LUVADA A. HARRISON (Narrator) Harrison enjoys a varied and distinguished academic and performing career.  She made her Carnegie Hall debut as soloist with the Manhattan Philharmonic and her Lincoln Center debut in Alice Tully Hall with the New York Choral Society as the soprano soloist in Rossini’s Stabat Mater. Harrison has performed with regional opera companies and symphony orchestras throughout the United States and Europe. As an Arts Educator, she worked for the Education Department of the New York City Opera Company, the Metropolitan Opera Guild and the “Meet the Artist” series at Lincoln Center.

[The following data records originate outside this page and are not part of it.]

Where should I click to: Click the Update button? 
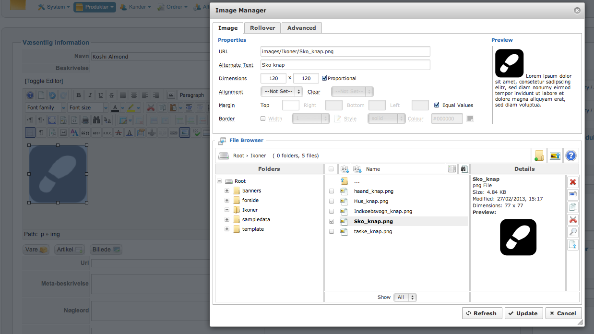(x=523, y=313)
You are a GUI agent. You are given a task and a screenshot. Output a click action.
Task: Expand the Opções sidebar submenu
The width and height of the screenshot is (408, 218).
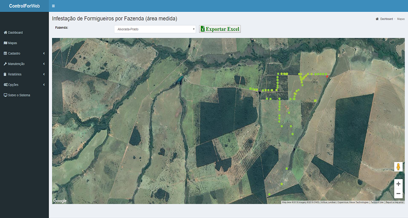[x=24, y=85]
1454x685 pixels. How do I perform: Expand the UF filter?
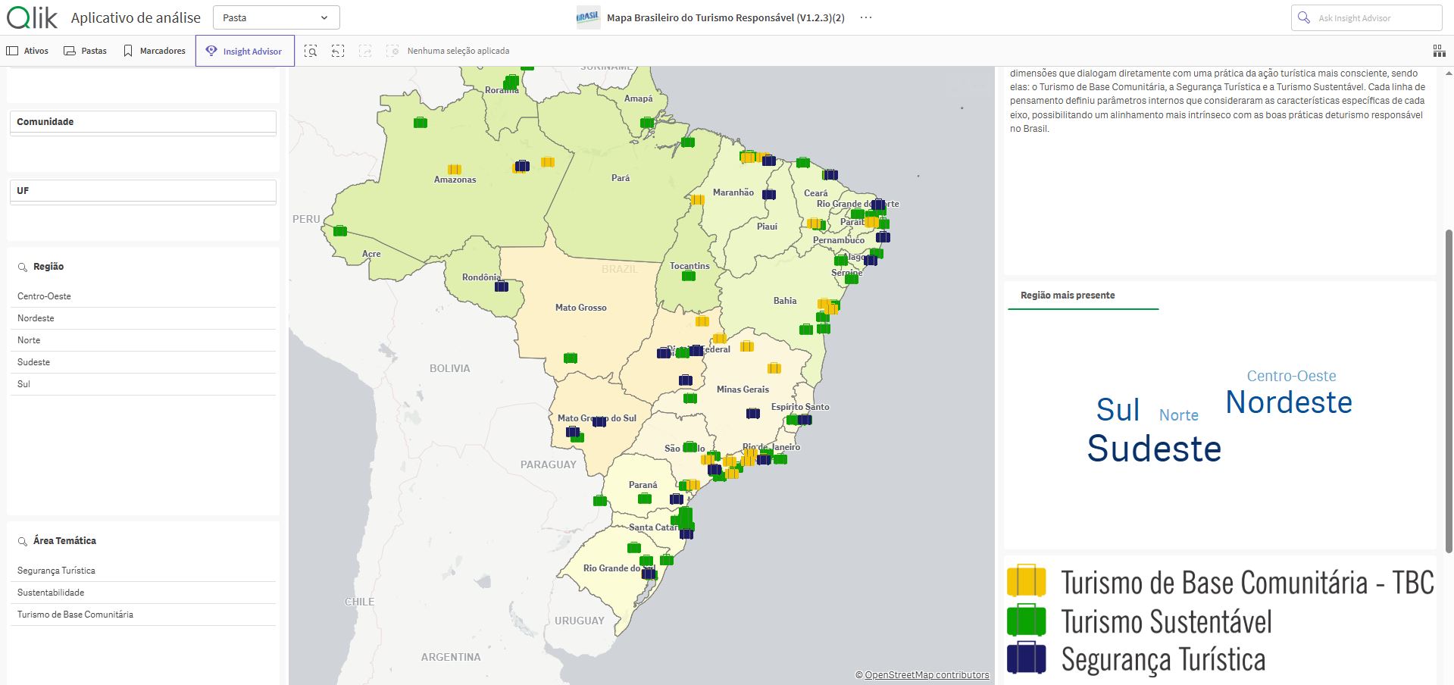click(142, 191)
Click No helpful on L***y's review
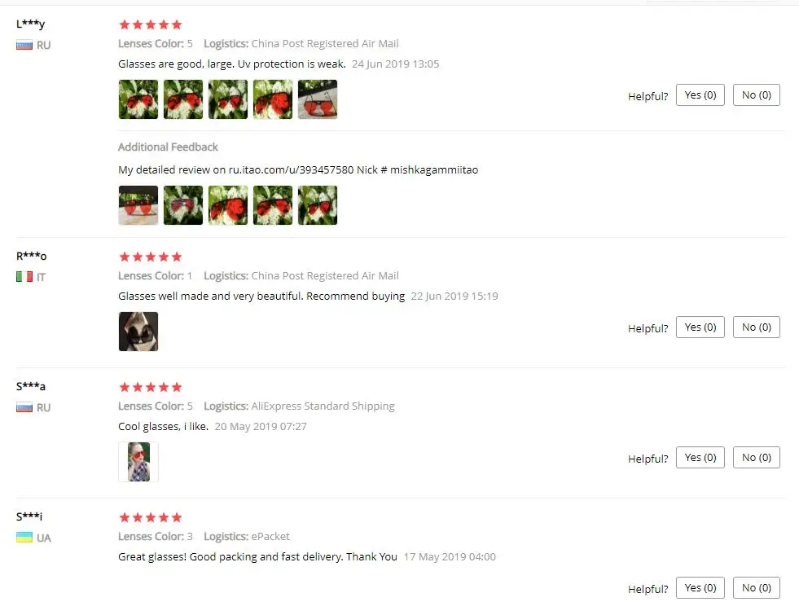 click(x=756, y=95)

Glenn Askew. A member of the Georgia State University Department of History since 1993. Eskew teaches courses in southern history.  His recent biography Johnny Mercer:  Southern Songwriter for the World (Athens:  University of Georgia Press, 2013), received the Malcolm Bell, Jr. and Muriel Barrow Bell Award from the Georgia Historical Society, the Georgia Historical Records Advisory Council Award for Excellence in Research, and was selected as a Choice Outstanding Academic Title by the American Library Association.  His book But For Birmingham:  The Local and National Movements in the Civil Rights Struggle (Chapel Hill:  University of North Carolina Press, 1997), received the Francis Butler Simkins Prize of the Southern Historical Association and Longwood College. 

KARI FREDERICKSON is an associate professor in the department of history at the University of Alabama. She is author of The Dixiecrat Revolt and the End of the Solid South, 1932-1968 and co editor of Making Waves: Female Activists in Twentieth-Century Florida.

Kwesi Daniels, Tuskegee University, Department Head, Assistant Professor, Robert Taylor School of Architecture. Areas: Project based learning and community engagement, Social impact assessment of university expansion on neighboring communities, Preservation of African-American cultural sites; Impact of Booker T. Washington and Tuskegee Architects upon American history; Rosenwald Schools and rural education in the American Black Belt; Sustainable design strategies for economically insufficient communities.

Roman Gary, Vice President. Gary is a LEED accredited architect with a Bachelor of Architecture from Auburn University. He is active with the Rotary Club of Birmingham, the Leadership Birmingham Members Council, and with the American Institute of Architects on both The Green Building Committee and The Government Affairs Committee.

Wilson Fallin is a professor of History in the Department of Behavioral and Social Sciences in the College of Arts and Sciences at the University of Montevallo. He earned his B.A. from Morehouse College, his M.Div. from Colgate Rochester Divinity School, his M.A. from the University of Montevallo, and his Ph.D. from the University of Alabama. Dr. Fallin teaches courses on African-American, African, Southern, and United States history.  He is also the author of many articles and chapters.

Ted Debro. 16h Street Baptist Church, Chair of Church Trustees

Victor Blackledge. Architect and Historic Preservationist, former Deputy Director Planning and Permits for the City of Birmingham.